Walmart has advised Flipkart to postpone its initial public offering to prioritize long-term profitability [1].

This strategic shift signals a move away from aggressive growth toward sustainable earnings in the competitive Indian e-commerce market. By delaying the listing, Walmart aims to ensure the company is financially stable and attractive to investors before it enters the public market.

The decision came during a visit to India by Walmart CEO John Furner [1]. Walmart has asked the online retailer to focus on achieving EBITDA breakeven by FY27 [1], [2]. This financial milestone is intended to serve as a prerequisite for any future plans to go public [2].

While Walmart has not provided a definitive date for the listing, some reports suggest the IPO could be pushed as far back as 2028 [3]. This timeline would allow Flipkart several years to optimize its operations and stabilize its balance sheet, a move that reflects a broader trend of tech companies prioritizing margins over market share.

Flipkart remains a central pillar of Walmart's international strategy to capture the growing digital consumer base in India. The focus on EBITDA, which measures earnings before interest, taxes, depreciation, and amortization, will require the company to tighten spending and improve operational efficiency [1].

Walmart and Flipkart have not issued a formal statement confirming the exact date of the deferred listing, but the directive to prioritize profitability remains the primary objective for the company's leadership [1], [2].

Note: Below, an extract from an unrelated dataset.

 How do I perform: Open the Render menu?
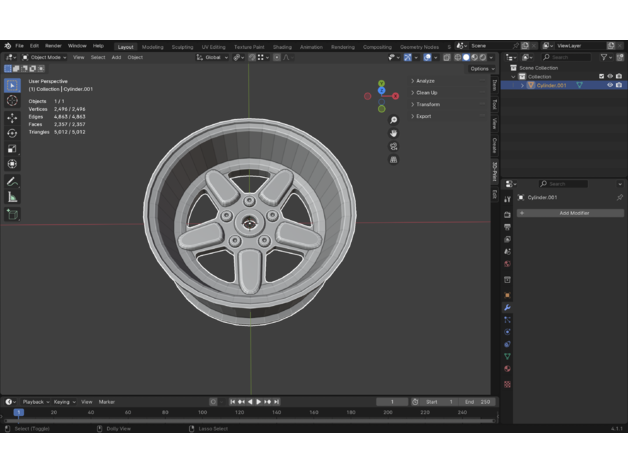point(53,46)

Walmart has advised Flipkart to postpone its initial public offering to prioritize long-term profitability

This delay indicates that Walmart is cautious about the current valuation of e-commerce firms in India. By mandating a breakeven point by FY27, Walmart is shielding itself and potential shareholders from the volatility of a loss-making IPO. It suggests that the era of 'growth at any cost' is being replaced by a requirement for proven fiscal discipline before accessing public capital.